For 17 years, Brady has been deified in New England and resented everywhere else. Since jumping from high school to the NBA in 2003, King James has ruled ‘The Land’ to the infatuation of his fans (save that four-year soiree in South Beach). Yet, upon his travels, ‘The Chosen One’ is met with merciless boos. A fact, I’m admittedly guilty of.

Three years ago, even at the beginning of last year, truly I was fully aboard the irrational LeBron James hatred train. It wasn’t always this way, however. There’s evidence of a young, mangy-haired Mark Paulette donning a white Cleveland Cavaliers #23 home jersey on school picture day, circa 2005. But I, like many wise sports fans, saw those early cheerful days end with ‘The Decision’ in 2010.

Following that fateful announcement, LeBron’s image plummeted not only in the eyes of his disciples who took to the streets of America’ Gem (Cleveland), burning his jerseys and sacrificing effigies of his likeness. The decision also tarnished his reputation among peers, who repeatedly voted him as the most disliked NBA player for several years to come.

There was no sound reason for this hatred. Sure, if you were a member of Cavs Nation, you were scorned and you could justify venting at the sight of your sweetheart taking off for the guy she told you not to worry about. But the rest of us? We seized the opportunity to quash a young man who made a choice which most in his position would align with.

As world championships and MVP trophies rolled in with relative ease, the hatred, or masked envy, continued to grow. That is, until the King returned to Northeast Ohio three off-seasons ago.

Through four years of guided meditation and extreme focus, I had forced myself to spite the man more than anyone in the sports world. James was indefensible. He wasn’t a true champion; he took the easy way. He was a cry baby. A flopper. But as little as I wanted to admit it to myself, his (2nd) decision, to return to Cleveland and see the journey through, shifted the needle and begrudgingly made me a LeBron supporter. (Let me clarify. Off-court LeBron has always been a classy, upstanding role model. I’m talking purely in the context of LeBron the player.) It was not unlike the scene in The Grinch, where his heart grows three sizes and you see there’s good within.

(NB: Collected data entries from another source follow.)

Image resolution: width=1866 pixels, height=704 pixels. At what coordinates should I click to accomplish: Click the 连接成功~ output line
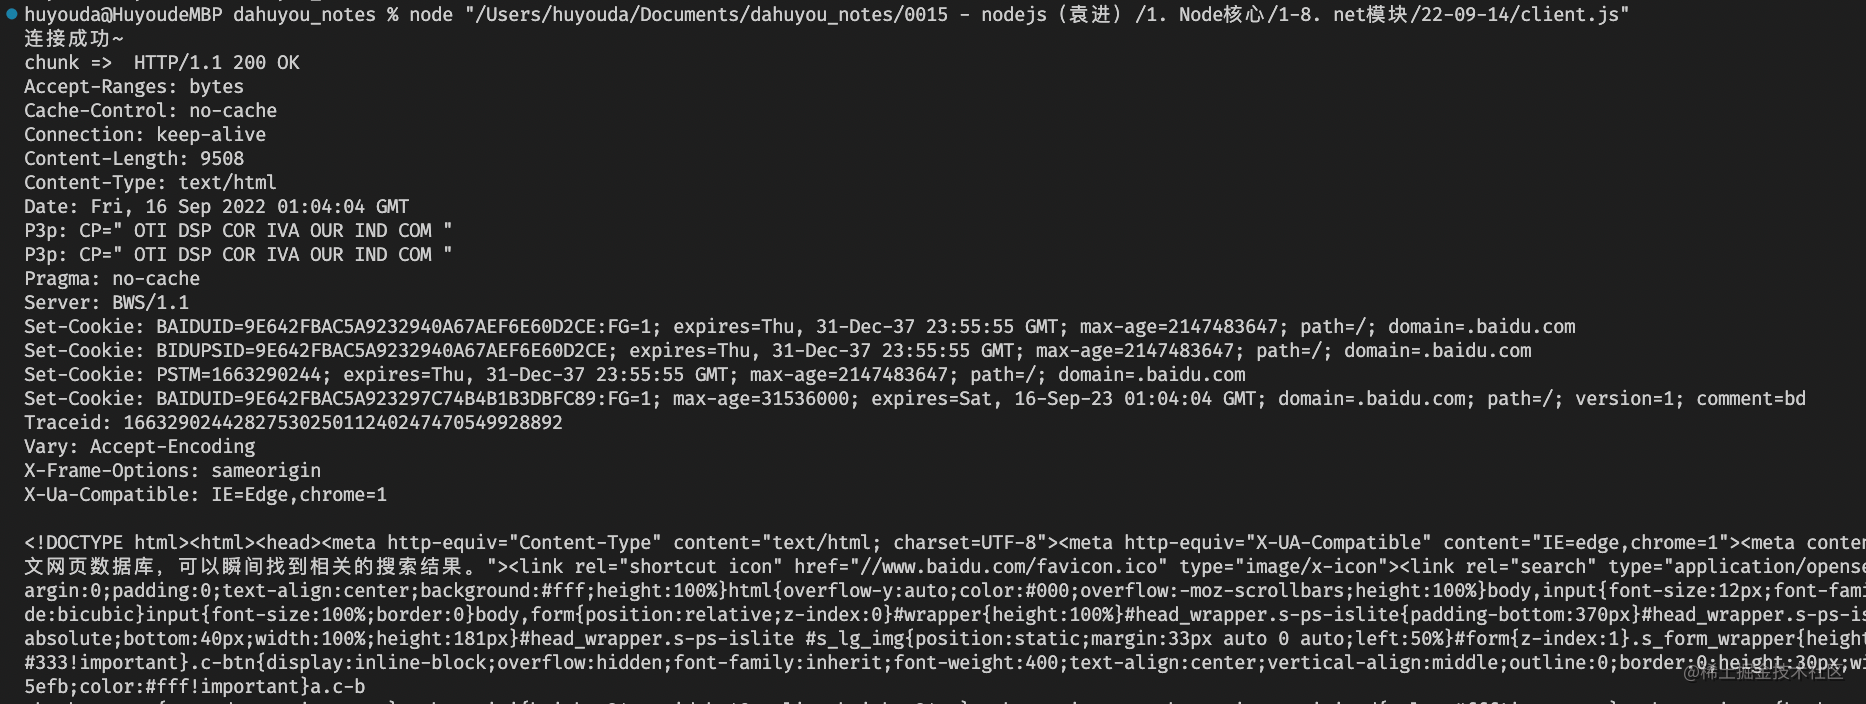74,39
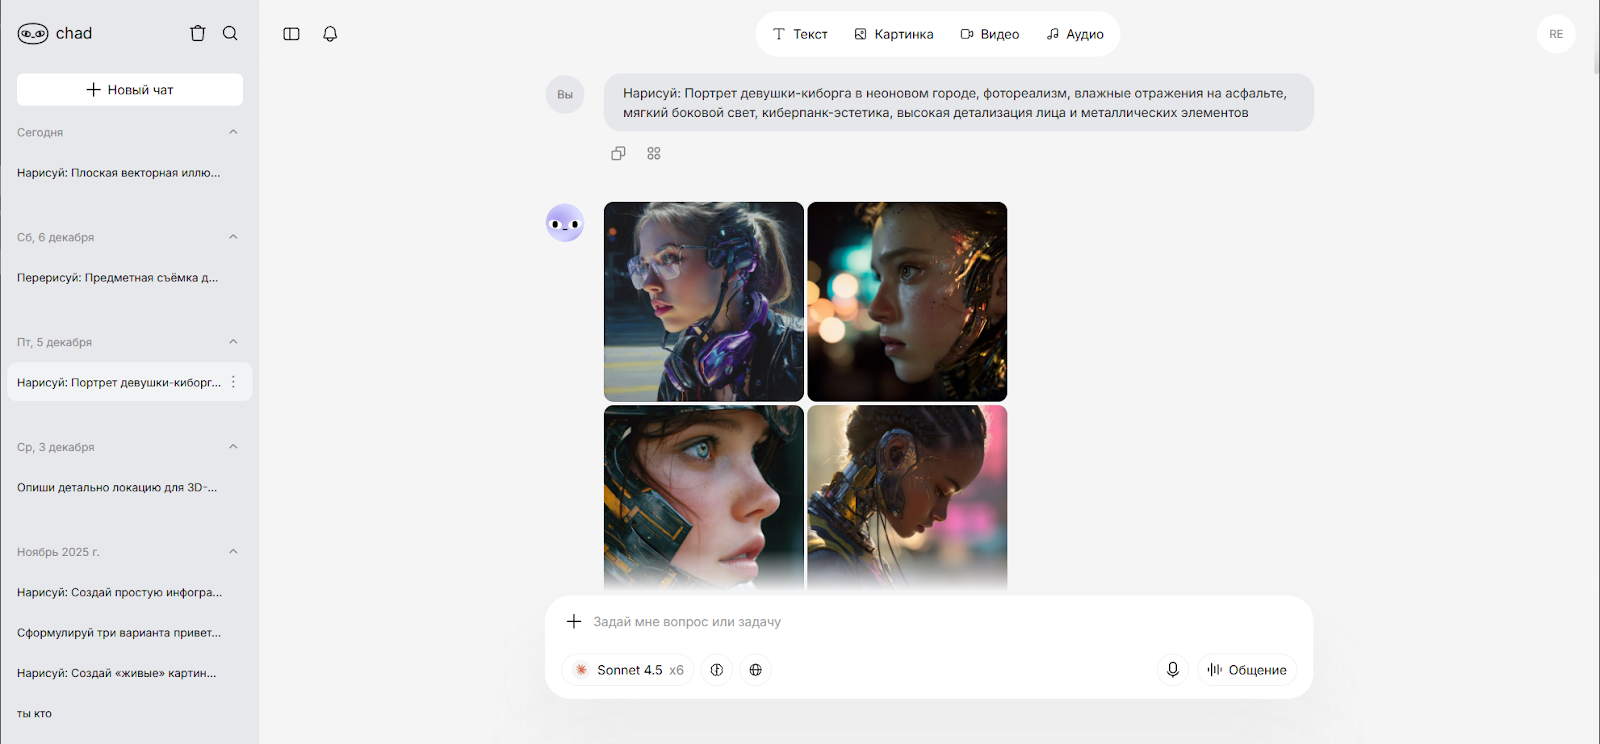This screenshot has width=1600, height=744.
Task: Toggle the sidebar panel icon
Action: (291, 34)
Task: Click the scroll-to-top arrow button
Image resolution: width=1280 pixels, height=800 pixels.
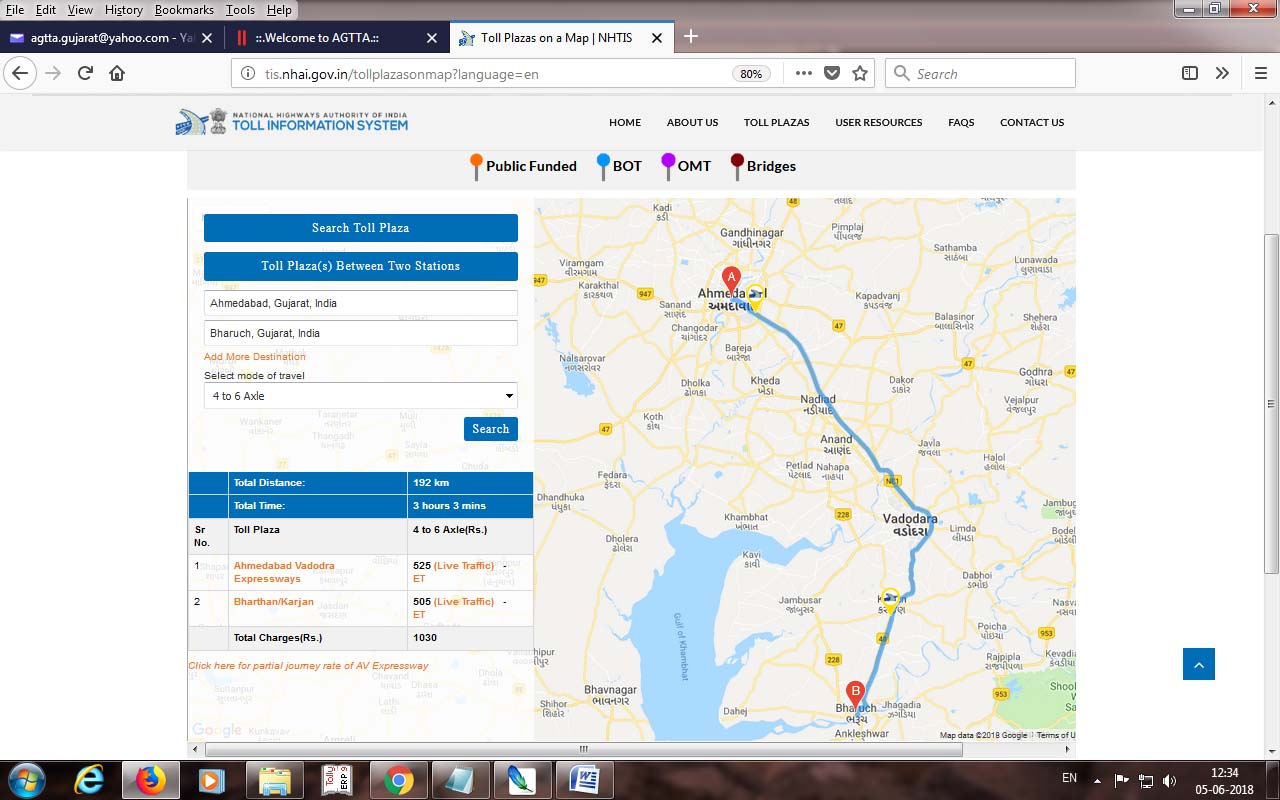Action: point(1198,664)
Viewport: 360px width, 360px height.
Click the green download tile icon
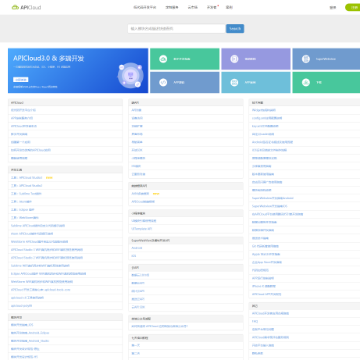pyautogui.click(x=306, y=82)
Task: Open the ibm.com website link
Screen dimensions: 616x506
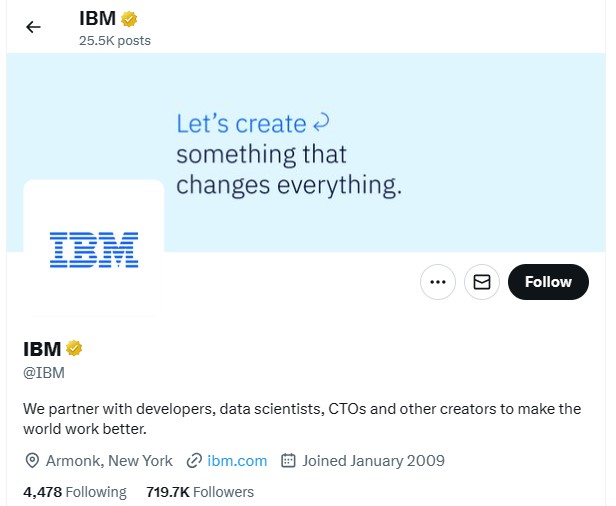Action: coord(237,460)
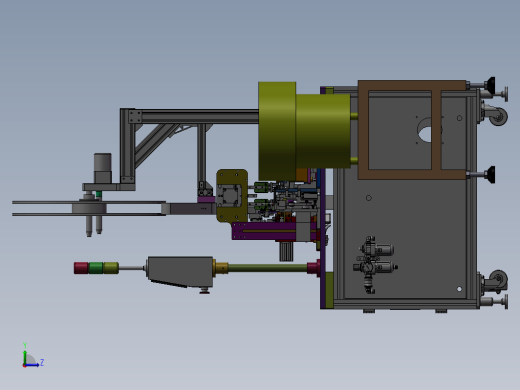Pick the finned stepper motor below the purple plate
520x390 pixels.
point(286,251)
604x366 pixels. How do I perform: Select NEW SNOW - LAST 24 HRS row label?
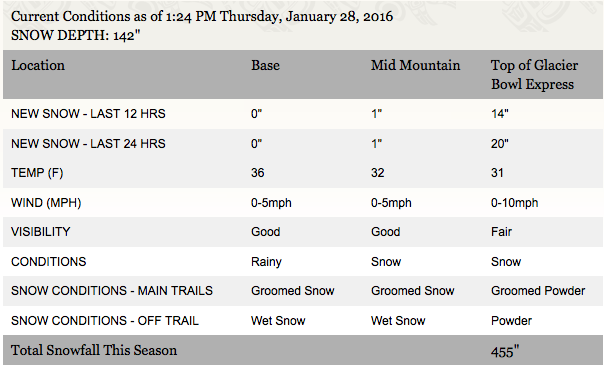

This phenomenon is not unlike how the rest of the country has viewed our beloved TB12 for the better part of two decades. The dominating success and personal accolades foster a sense of jealousy and malice. You can’t relate to these men. They’re not a Brock Holt or Dustin Pedroia type, who look like your next-door neighbor yet they partake in one of the world’s most exclusive clubs.  LeBron and Brady are closer to the divine than they are the common man, but despite this, there comes a point where you need to sit back and admire the greatness of the individual. It’s this point that we’ve reached with Brady, who now is synonymous with a scraggly bearded, horned, farm animal. And it’s this point I’ve reached with LeBron. He’s just too good not to appreciate.

Now as LeBron faces certain death at the hands of the blood-thirsty Golden State Warriors, he has a chance to shut up any neigh-sayers that persist. And should the King be improbably crowned a fourth time, there will be no excuse to not mention him in the same G.O.A.T.’y’ breath as Brady.